RECORDS FOR THE EXERCISE section start

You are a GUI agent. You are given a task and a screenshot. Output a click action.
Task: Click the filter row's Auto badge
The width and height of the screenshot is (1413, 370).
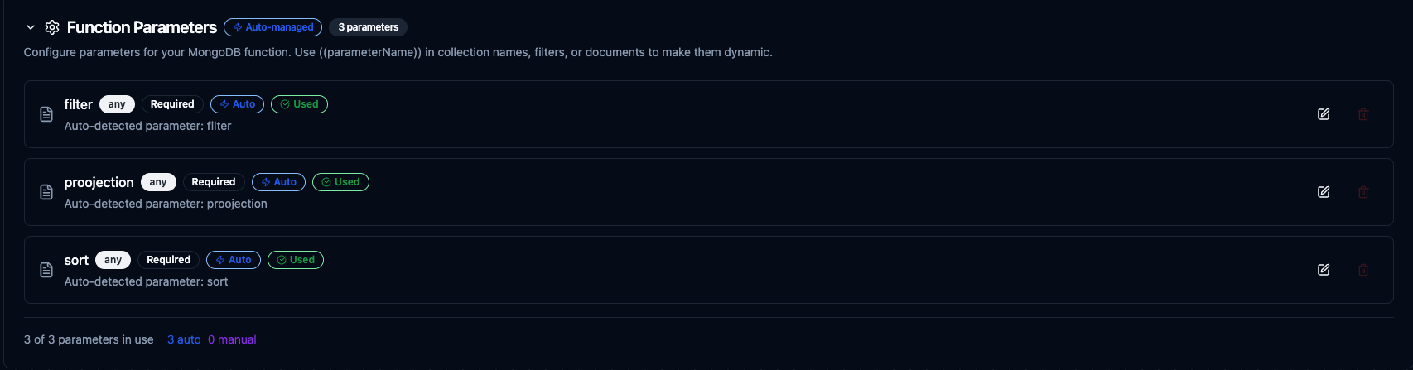point(237,104)
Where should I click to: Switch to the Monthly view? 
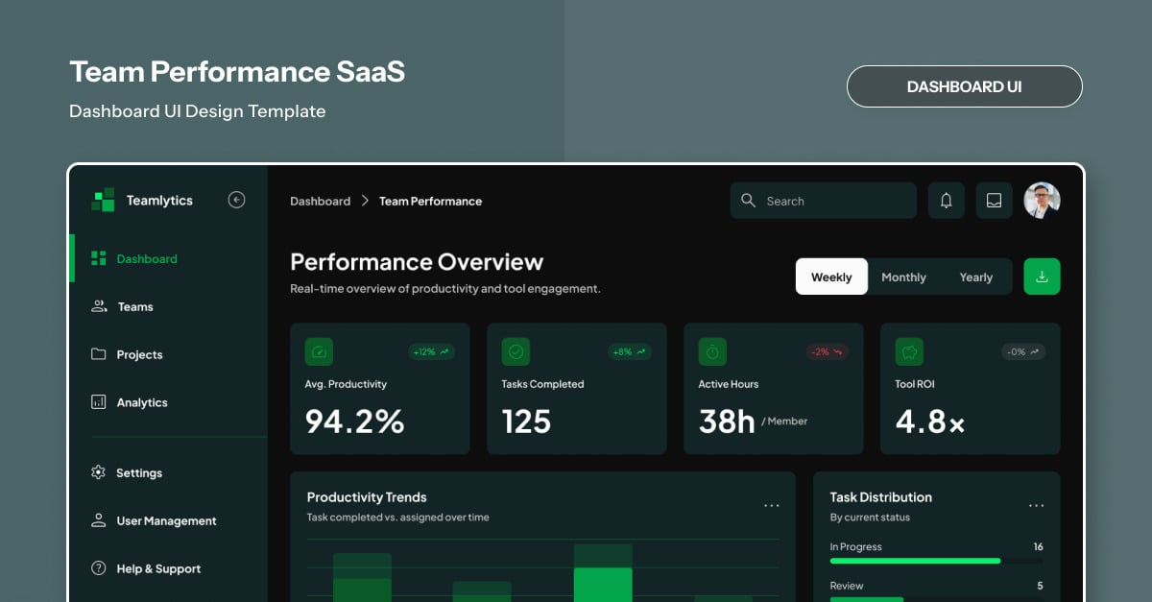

RECORDS FOR THE EXERCISE section end

EXERCISE GOAL:
Take the line that contains "The width and" as the first and the last line of the records as the end, and please quote those lines exactly, pictures omitted.

ANSWER SECTION:
The width and height of the screenshot is (1413, 370).
point(237,104)
Where should I click to: Switch to the Monthly view? 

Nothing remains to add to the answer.